----- Dataset entries
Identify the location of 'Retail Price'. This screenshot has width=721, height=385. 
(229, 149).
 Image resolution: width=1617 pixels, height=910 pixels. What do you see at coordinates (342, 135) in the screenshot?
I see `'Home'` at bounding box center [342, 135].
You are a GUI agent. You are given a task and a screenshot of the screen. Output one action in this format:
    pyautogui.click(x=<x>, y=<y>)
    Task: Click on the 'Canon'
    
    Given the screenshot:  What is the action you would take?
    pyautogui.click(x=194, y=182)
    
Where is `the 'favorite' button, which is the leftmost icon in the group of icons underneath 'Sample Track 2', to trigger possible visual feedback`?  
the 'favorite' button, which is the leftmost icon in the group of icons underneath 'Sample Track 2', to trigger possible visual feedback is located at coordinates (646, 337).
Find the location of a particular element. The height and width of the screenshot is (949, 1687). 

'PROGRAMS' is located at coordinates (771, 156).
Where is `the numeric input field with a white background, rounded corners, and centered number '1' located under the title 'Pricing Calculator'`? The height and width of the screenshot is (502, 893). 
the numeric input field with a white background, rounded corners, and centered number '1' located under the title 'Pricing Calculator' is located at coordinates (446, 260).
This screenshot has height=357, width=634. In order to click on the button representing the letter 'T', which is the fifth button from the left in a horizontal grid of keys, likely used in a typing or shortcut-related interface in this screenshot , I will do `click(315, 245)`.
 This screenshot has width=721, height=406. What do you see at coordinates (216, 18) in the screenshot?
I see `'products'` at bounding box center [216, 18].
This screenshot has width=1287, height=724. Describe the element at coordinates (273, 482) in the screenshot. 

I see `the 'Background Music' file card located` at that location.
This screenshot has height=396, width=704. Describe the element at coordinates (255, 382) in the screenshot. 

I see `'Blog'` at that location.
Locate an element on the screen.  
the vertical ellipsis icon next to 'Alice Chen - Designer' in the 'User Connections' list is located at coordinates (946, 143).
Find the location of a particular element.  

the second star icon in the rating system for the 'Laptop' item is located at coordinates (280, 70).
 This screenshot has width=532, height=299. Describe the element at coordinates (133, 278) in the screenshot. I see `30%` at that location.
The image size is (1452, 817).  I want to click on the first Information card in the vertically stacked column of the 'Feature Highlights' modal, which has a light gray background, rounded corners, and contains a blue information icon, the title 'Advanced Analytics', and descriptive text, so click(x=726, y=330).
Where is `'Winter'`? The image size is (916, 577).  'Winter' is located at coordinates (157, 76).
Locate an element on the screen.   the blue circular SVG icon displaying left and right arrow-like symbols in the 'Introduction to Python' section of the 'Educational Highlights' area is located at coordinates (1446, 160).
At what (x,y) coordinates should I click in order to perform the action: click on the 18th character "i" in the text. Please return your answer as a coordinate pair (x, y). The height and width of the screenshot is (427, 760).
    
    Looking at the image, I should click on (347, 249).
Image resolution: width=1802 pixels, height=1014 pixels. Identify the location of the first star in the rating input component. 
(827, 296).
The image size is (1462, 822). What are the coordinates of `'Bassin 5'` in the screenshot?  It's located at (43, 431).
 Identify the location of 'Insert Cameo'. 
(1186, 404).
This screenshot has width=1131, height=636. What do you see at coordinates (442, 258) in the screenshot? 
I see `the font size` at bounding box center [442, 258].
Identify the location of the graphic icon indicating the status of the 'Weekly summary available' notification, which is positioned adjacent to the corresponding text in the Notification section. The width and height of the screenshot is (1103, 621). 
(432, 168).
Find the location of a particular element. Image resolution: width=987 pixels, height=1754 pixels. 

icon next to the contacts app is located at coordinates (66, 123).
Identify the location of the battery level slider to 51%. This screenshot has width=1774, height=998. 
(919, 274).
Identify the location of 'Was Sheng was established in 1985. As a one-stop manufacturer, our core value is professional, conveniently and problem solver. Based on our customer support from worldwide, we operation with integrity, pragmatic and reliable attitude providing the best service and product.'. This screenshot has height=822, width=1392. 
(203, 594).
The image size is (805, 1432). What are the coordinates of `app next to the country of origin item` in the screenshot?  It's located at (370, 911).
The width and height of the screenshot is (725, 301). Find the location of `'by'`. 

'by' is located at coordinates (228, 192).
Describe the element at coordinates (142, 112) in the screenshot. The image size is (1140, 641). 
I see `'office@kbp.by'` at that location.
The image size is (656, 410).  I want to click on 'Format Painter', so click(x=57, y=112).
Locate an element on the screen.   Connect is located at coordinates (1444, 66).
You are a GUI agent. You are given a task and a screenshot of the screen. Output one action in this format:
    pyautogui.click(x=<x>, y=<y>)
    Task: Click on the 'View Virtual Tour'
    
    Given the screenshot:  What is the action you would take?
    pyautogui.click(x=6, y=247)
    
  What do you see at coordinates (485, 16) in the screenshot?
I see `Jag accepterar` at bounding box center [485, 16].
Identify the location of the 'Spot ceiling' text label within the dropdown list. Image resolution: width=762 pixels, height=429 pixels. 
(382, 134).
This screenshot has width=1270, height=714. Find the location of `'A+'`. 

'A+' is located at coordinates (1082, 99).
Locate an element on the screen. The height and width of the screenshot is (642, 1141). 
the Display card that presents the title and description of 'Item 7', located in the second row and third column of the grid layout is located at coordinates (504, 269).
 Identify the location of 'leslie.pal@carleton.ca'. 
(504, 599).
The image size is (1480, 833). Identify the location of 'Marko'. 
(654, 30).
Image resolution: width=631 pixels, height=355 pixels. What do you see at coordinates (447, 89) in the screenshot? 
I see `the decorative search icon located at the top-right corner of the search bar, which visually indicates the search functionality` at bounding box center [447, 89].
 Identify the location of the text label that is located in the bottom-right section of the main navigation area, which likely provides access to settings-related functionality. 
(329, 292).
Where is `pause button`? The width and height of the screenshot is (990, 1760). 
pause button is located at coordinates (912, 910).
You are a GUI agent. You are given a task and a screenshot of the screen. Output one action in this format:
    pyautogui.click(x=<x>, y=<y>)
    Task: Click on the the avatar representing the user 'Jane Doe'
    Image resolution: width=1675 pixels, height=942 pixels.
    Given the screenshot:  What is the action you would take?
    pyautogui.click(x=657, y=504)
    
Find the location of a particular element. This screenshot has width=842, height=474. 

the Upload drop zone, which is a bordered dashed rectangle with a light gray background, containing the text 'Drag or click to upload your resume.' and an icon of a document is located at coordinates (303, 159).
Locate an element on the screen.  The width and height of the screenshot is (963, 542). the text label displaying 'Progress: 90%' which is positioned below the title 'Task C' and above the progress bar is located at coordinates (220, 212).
----------
- Your objective: Rewrite all of the entries above, replacing "GUI agent" with "interface assistant" wherever it occurs and leaving everything else unchanged.

- Output for this task:
Identify the location of 'Retail Price'. This screenshot has width=721, height=385. 
(229, 149).
 Image resolution: width=1617 pixels, height=910 pixels. What do you see at coordinates (342, 135) in the screenshot?
I see `'Home'` at bounding box center [342, 135].
You are a interface assistant. You are given a task and a screenshot of the screen. Output one action in this format:
    pyautogui.click(x=<x>, y=<y>)
    Task: Click on the 'Canon'
    
    Given the screenshot:  What is the action you would take?
    pyautogui.click(x=194, y=182)
    
Where is `the 'favorite' button, which is the leftmost icon in the group of icons underneath 'Sample Track 2', to trigger possible visual feedback`?  
the 'favorite' button, which is the leftmost icon in the group of icons underneath 'Sample Track 2', to trigger possible visual feedback is located at coordinates (646, 337).
Find the location of a particular element. The height and width of the screenshot is (949, 1687). 

'PROGRAMS' is located at coordinates (771, 156).
Where is `the numeric input field with a white background, rounded corners, and centered number '1' located under the title 'Pricing Calculator'`? The height and width of the screenshot is (502, 893). 
the numeric input field with a white background, rounded corners, and centered number '1' located under the title 'Pricing Calculator' is located at coordinates (446, 260).
This screenshot has height=357, width=634. In order to click on the button representing the letter 'T', which is the fifth button from the left in a horizontal grid of keys, likely used in a typing or shortcut-related interface in this screenshot , I will do `click(315, 245)`.
 This screenshot has width=721, height=406. What do you see at coordinates (216, 18) in the screenshot?
I see `'products'` at bounding box center [216, 18].
This screenshot has width=1287, height=724. Describe the element at coordinates (273, 482) in the screenshot. 

I see `the 'Background Music' file card located` at that location.
This screenshot has height=396, width=704. Describe the element at coordinates (255, 382) in the screenshot. 

I see `'Blog'` at that location.
Locate an element on the screen.  
the vertical ellipsis icon next to 'Alice Chen - Designer' in the 'User Connections' list is located at coordinates (946, 143).
Find the location of a particular element.  

the second star icon in the rating system for the 'Laptop' item is located at coordinates (280, 70).
 This screenshot has width=532, height=299. Describe the element at coordinates (133, 278) in the screenshot. I see `30%` at that location.
The image size is (1452, 817).  I want to click on the first Information card in the vertically stacked column of the 'Feature Highlights' modal, which has a light gray background, rounded corners, and contains a blue information icon, the title 'Advanced Analytics', and descriptive text, so click(x=726, y=330).
Where is `'Winter'`? The image size is (916, 577).  'Winter' is located at coordinates (157, 76).
Locate an element on the screen.   the blue circular SVG icon displaying left and right arrow-like symbols in the 'Introduction to Python' section of the 'Educational Highlights' area is located at coordinates (1446, 160).
At what (x,y) coordinates should I click in order to perform the action: click on the 18th character "i" in the text. Please return your answer as a coordinate pair (x, y). The height and width of the screenshot is (427, 760).
    
    Looking at the image, I should click on (347, 249).
Image resolution: width=1802 pixels, height=1014 pixels. Identify the location of the first star in the rating input component. 
(827, 296).
The image size is (1462, 822). What are the coordinates of `'Bassin 5'` in the screenshot?  It's located at (43, 431).
 Identify the location of 'Insert Cameo'. 
(1186, 404).
This screenshot has width=1131, height=636. What do you see at coordinates (442, 258) in the screenshot? 
I see `the font size` at bounding box center [442, 258].
Identify the location of the graphic icon indicating the status of the 'Weekly summary available' notification, which is positioned adjacent to the corresponding text in the Notification section. The width and height of the screenshot is (1103, 621). 
(432, 168).
Find the location of a particular element. Image resolution: width=987 pixels, height=1754 pixels. 

icon next to the contacts app is located at coordinates (66, 123).
Identify the location of the battery level slider to 51%. This screenshot has width=1774, height=998. 
(919, 274).
Identify the location of 'Was Sheng was established in 1985. As a one-stop manufacturer, our core value is professional, conveniently and problem solver. Based on our customer support from worldwide, we operation with integrity, pragmatic and reliable attitude providing the best service and product.'. This screenshot has height=822, width=1392. 
(203, 594).
The image size is (805, 1432). What are the coordinates of `app next to the country of origin item` in the screenshot?  It's located at (370, 911).
The width and height of the screenshot is (725, 301). Find the location of `'by'`. 

'by' is located at coordinates (228, 192).
Describe the element at coordinates (142, 112) in the screenshot. The image size is (1140, 641). 
I see `'office@kbp.by'` at that location.
The image size is (656, 410).  I want to click on 'Format Painter', so click(x=57, y=112).
Locate an element on the screen.   Connect is located at coordinates (1444, 66).
You are a interface assistant. You are given a task and a screenshot of the screen. Output one action in this format:
    pyautogui.click(x=<x>, y=<y>)
    Task: Click on the 'View Virtual Tour'
    
    Given the screenshot:  What is the action you would take?
    pyautogui.click(x=6, y=247)
    
  What do you see at coordinates (485, 16) in the screenshot?
I see `Jag accepterar` at bounding box center [485, 16].
Identify the location of the 'Spot ceiling' text label within the dropdown list. Image resolution: width=762 pixels, height=429 pixels. 
(382, 134).
This screenshot has width=1270, height=714. Find the location of `'A+'`. 

'A+' is located at coordinates (1082, 99).
Locate an element on the screen. The height and width of the screenshot is (642, 1141). 
the Display card that presents the title and description of 'Item 7', located in the second row and third column of the grid layout is located at coordinates (504, 269).
 Identify the location of 'leslie.pal@carleton.ca'. 
(504, 599).
The image size is (1480, 833). Identify the location of 'Marko'. 
(654, 30).
Image resolution: width=631 pixels, height=355 pixels. What do you see at coordinates (447, 89) in the screenshot? 
I see `the decorative search icon located at the top-right corner of the search bar, which visually indicates the search functionality` at bounding box center [447, 89].
 Identify the location of the text label that is located in the bottom-right section of the main navigation area, which likely provides access to settings-related functionality. 
(329, 292).
Where is `pause button`? The width and height of the screenshot is (990, 1760). 
pause button is located at coordinates (912, 910).
You are a interface assistant. You are given a task and a screenshot of the screen. Output one action in this format:
    pyautogui.click(x=<x>, y=<y>)
    Task: Click on the the avatar representing the user 'Jane Doe'
    Image resolution: width=1675 pixels, height=942 pixels.
    Given the screenshot:  What is the action you would take?
    pyautogui.click(x=657, y=504)
    
Find the location of a particular element. This screenshot has width=842, height=474. 

the Upload drop zone, which is a bordered dashed rectangle with a light gray background, containing the text 'Drag or click to upload your resume.' and an icon of a document is located at coordinates (303, 159).
Locate an element on the screen.  The width and height of the screenshot is (963, 542). the text label displaying 'Progress: 90%' which is positioned below the title 'Task C' and above the progress bar is located at coordinates (220, 212).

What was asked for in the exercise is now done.